* _What to produce_: What is needed here is an exact repetition of the records below, beginning at the line that has "Viewport: 874px width, 691px height." and stopping after the line that has "Click the 1 天 cross mark in the picnic row".

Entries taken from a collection
▼▼▼
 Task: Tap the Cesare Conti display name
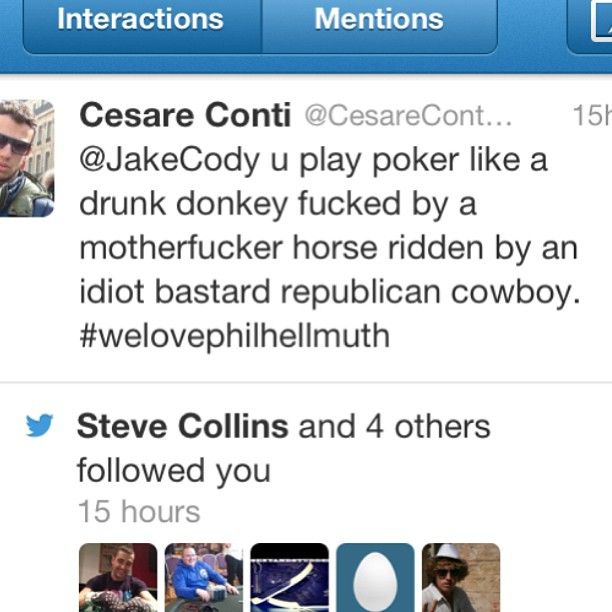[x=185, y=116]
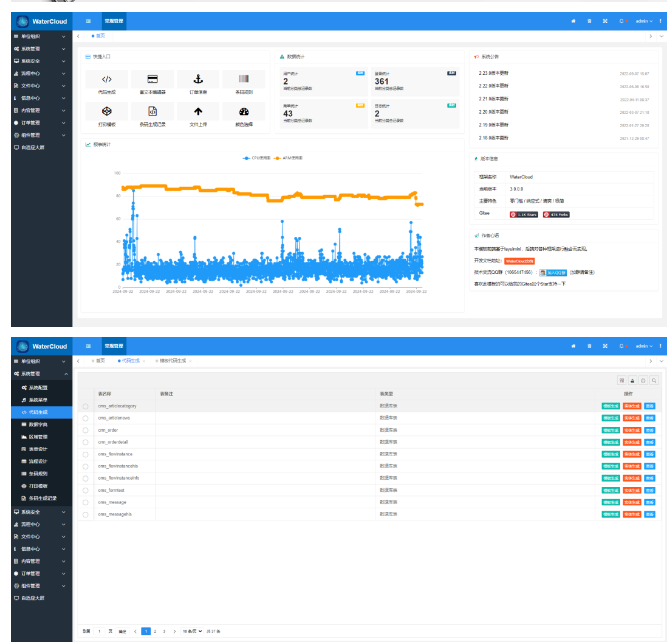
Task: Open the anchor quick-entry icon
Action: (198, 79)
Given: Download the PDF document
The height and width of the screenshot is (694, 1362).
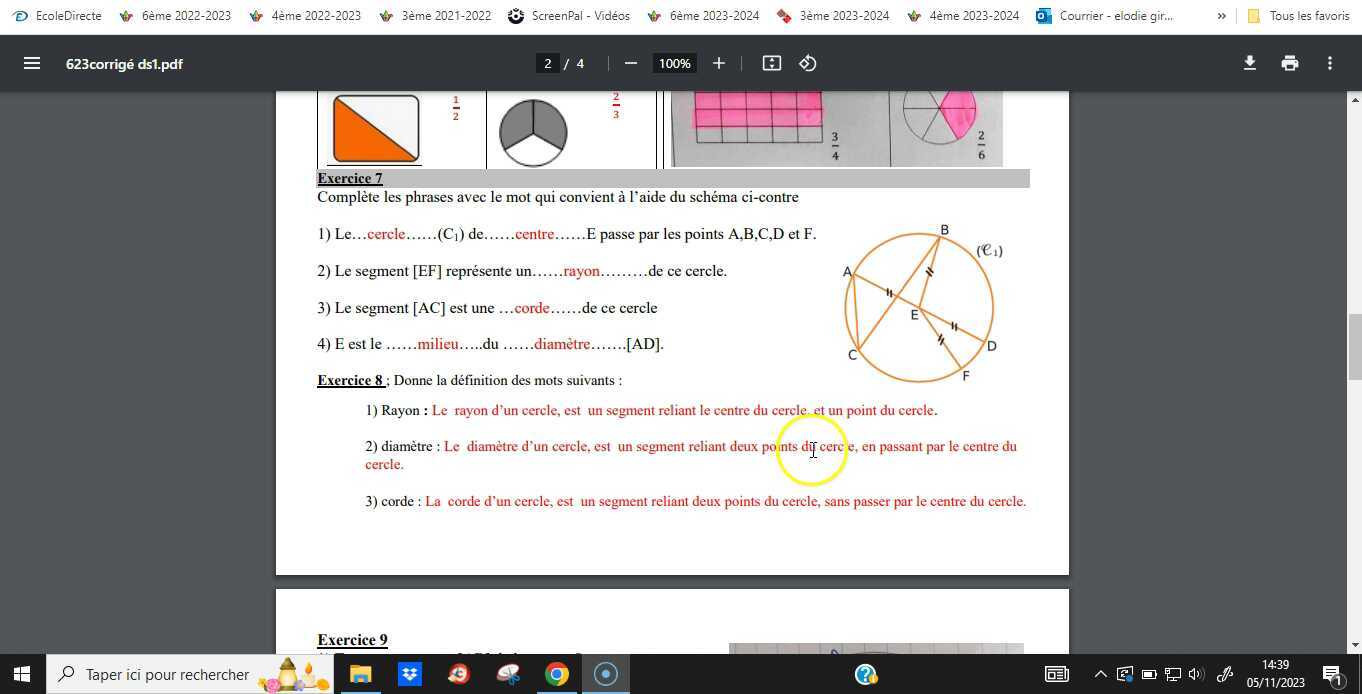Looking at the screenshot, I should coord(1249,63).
▲▲▲
▼▼▼
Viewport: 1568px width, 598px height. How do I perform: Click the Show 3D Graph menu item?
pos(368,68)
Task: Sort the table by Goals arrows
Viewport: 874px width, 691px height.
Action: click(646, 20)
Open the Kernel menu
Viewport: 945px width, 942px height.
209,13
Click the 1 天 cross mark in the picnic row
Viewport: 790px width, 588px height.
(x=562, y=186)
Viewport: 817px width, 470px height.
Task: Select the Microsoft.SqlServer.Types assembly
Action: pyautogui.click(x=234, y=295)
▲▲▲
* _Response area_:
Viewport: 874px width, 691px height.
Action: click(646, 20)
Open the Kernel menu
Viewport: 945px width, 942px height.
209,13
Click the 1 天 cross mark in the picnic row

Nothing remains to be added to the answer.